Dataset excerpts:
::::::::

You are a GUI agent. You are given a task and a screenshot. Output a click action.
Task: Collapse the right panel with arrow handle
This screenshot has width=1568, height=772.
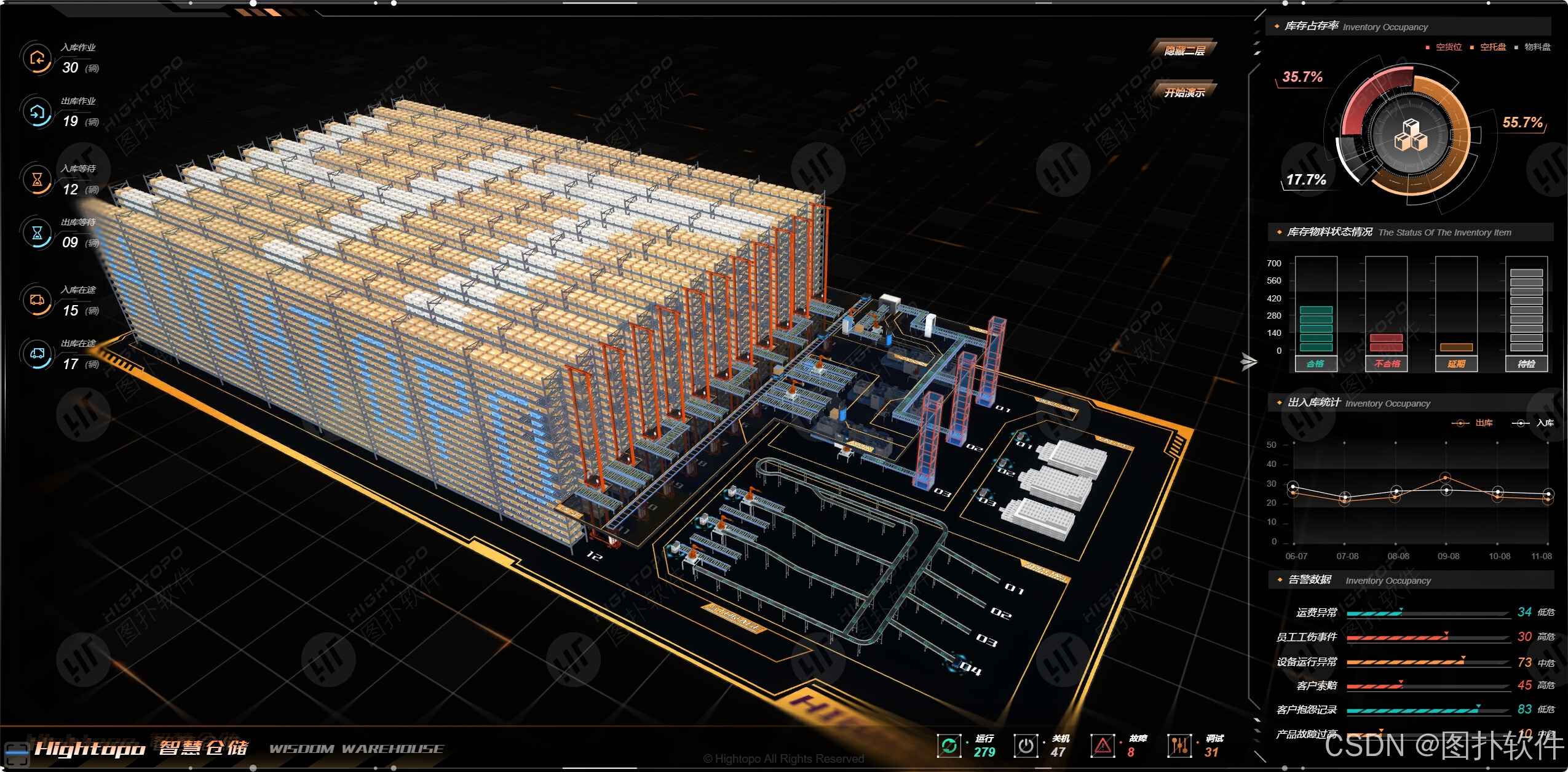(1248, 362)
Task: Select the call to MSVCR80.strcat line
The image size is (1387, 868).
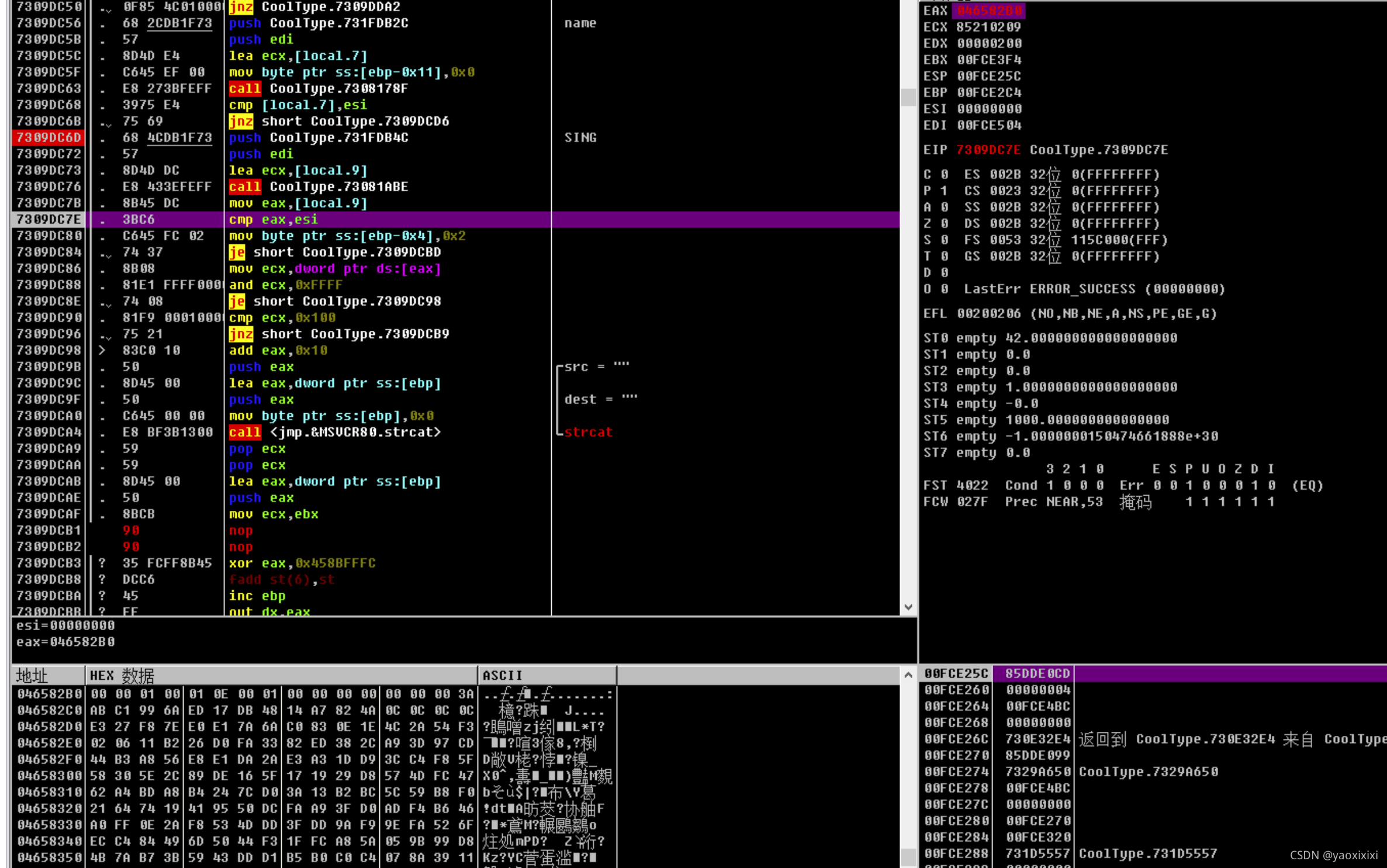Action: tap(334, 432)
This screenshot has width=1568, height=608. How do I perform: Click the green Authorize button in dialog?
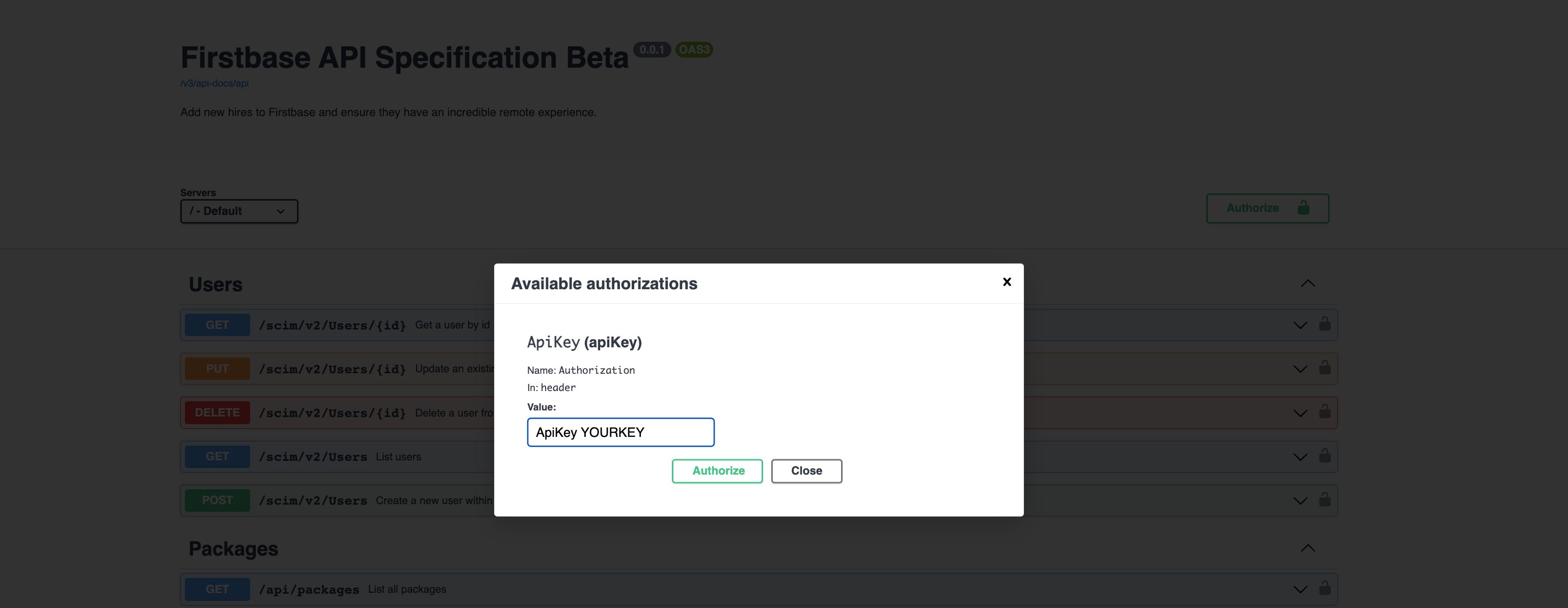pyautogui.click(x=717, y=471)
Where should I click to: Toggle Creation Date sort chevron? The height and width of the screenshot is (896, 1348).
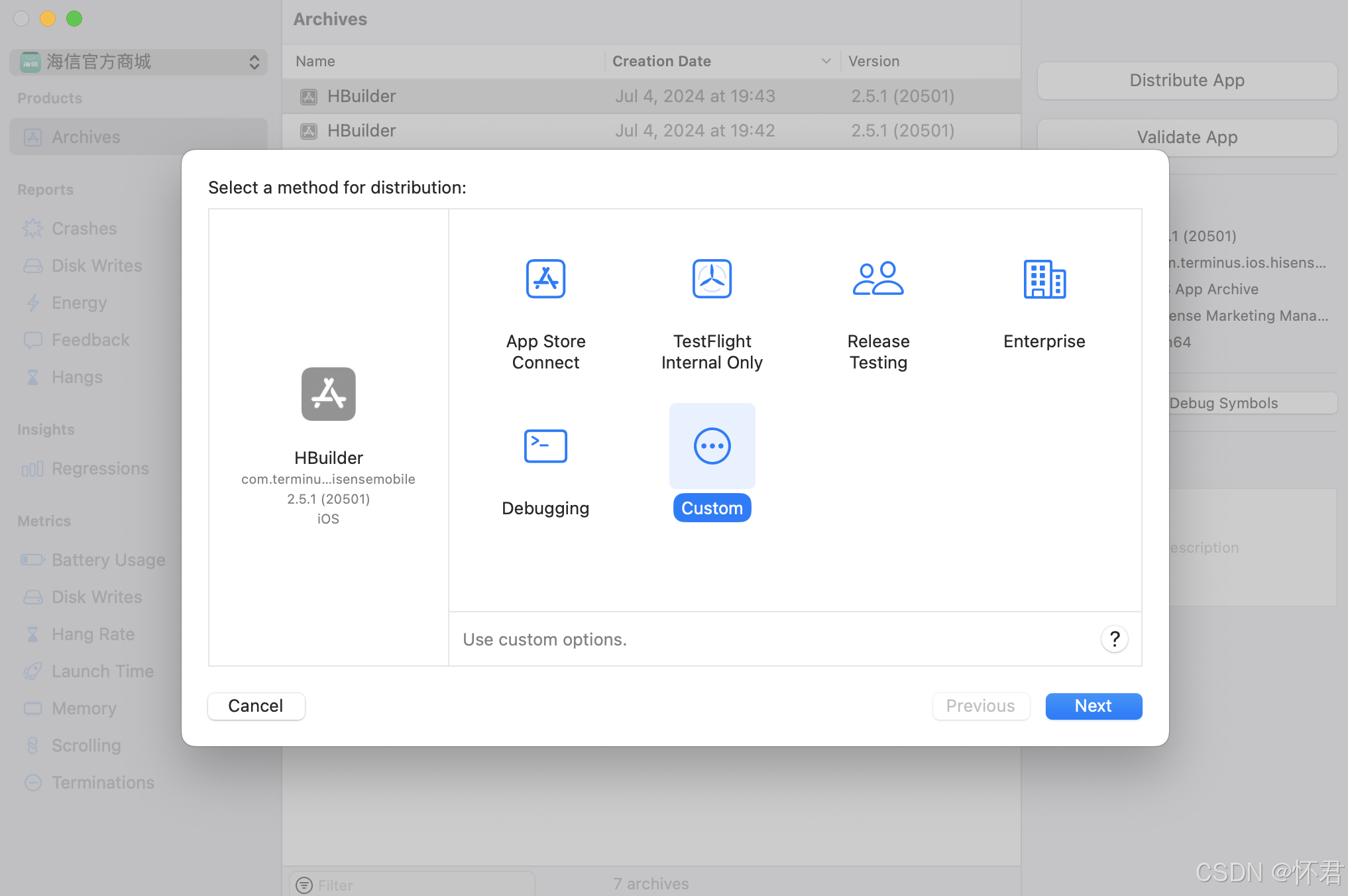tap(826, 61)
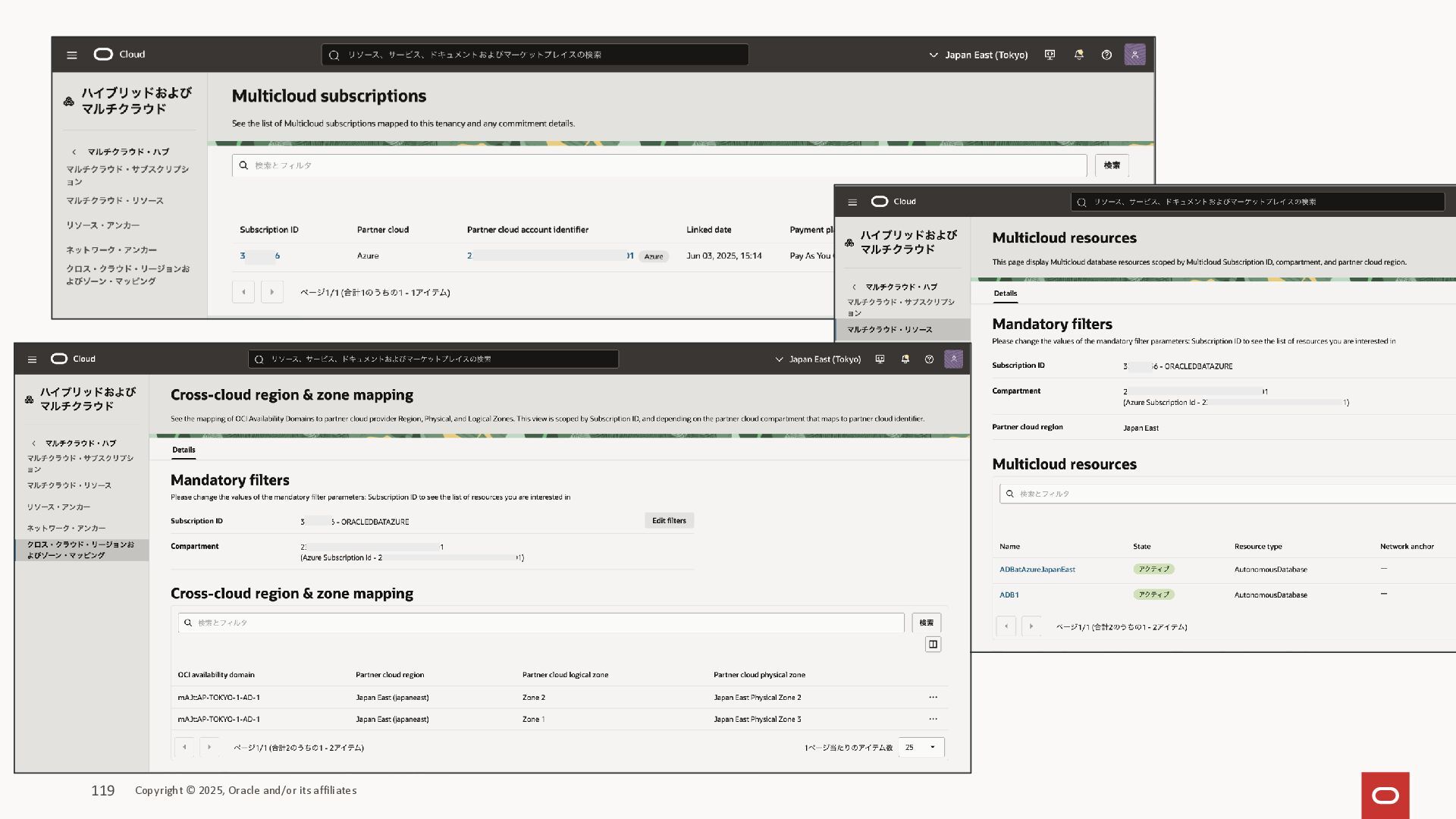This screenshot has height=819, width=1456.
Task: Open help question mark icon in top window
Action: click(x=1106, y=55)
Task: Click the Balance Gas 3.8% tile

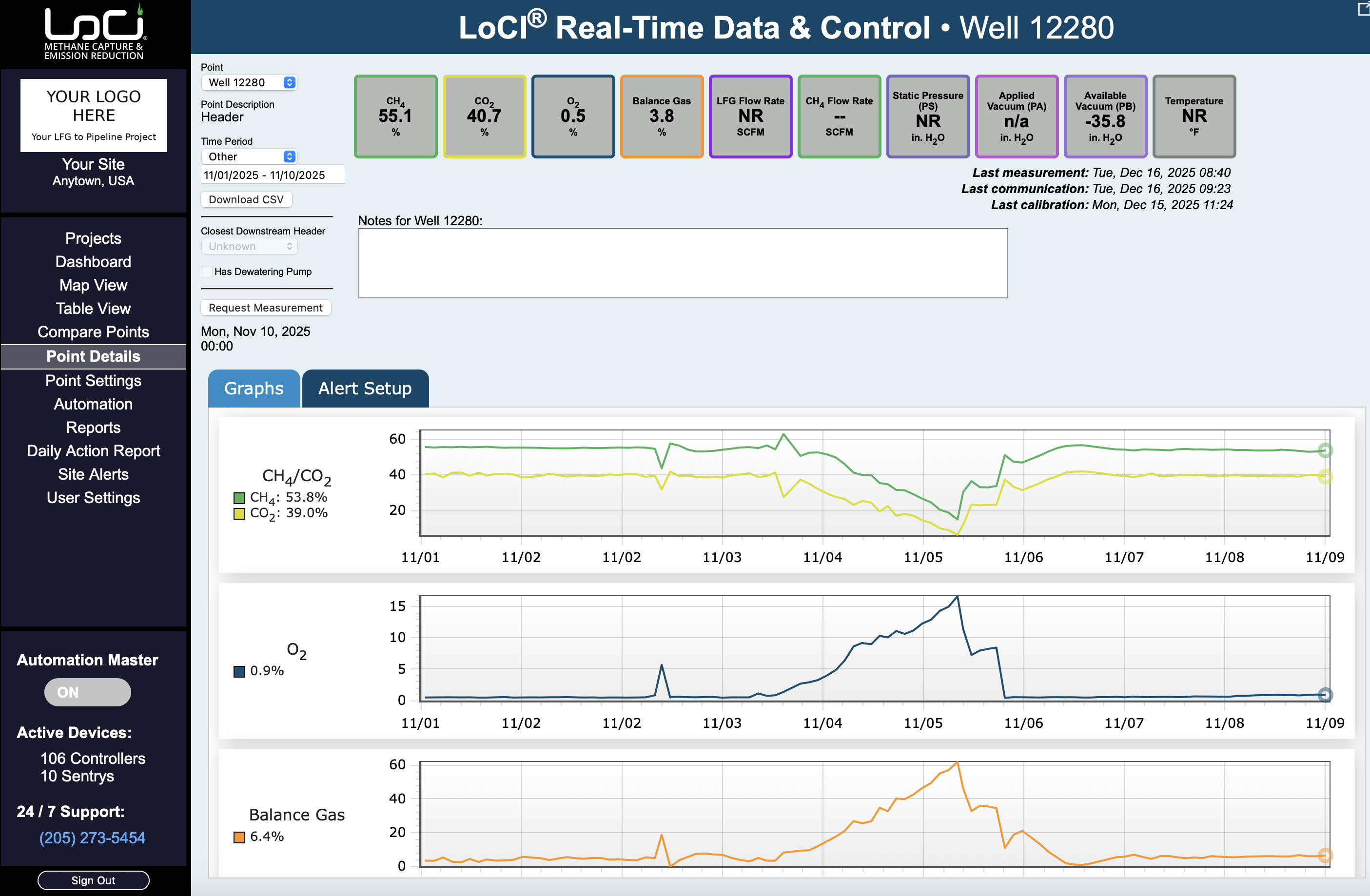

::::::::

Task description:
Output only the lines running from the one containing "Task: Collapse the" to the end of the records, inclusive and exact; skip the pictures.

Result for this task:
Task: Collapse the right panel with arrow handle
This screenshot has width=1568, height=772.
(1248, 362)
Task: Select the call to MSVCR80.strcat line
The image size is (1387, 868).
Action: tap(334, 432)
This screenshot has width=1568, height=608. How do I perform: Click the green Authorize button in dialog?
pyautogui.click(x=717, y=471)
Where should I click to: Toggle Creation Date sort chevron? The height and width of the screenshot is (896, 1348).
tap(826, 61)
This screenshot has height=819, width=1456.
Task: Open help question mark icon in top window
Action: click(x=1106, y=55)
Task: Click the Balance Gas 3.8% tile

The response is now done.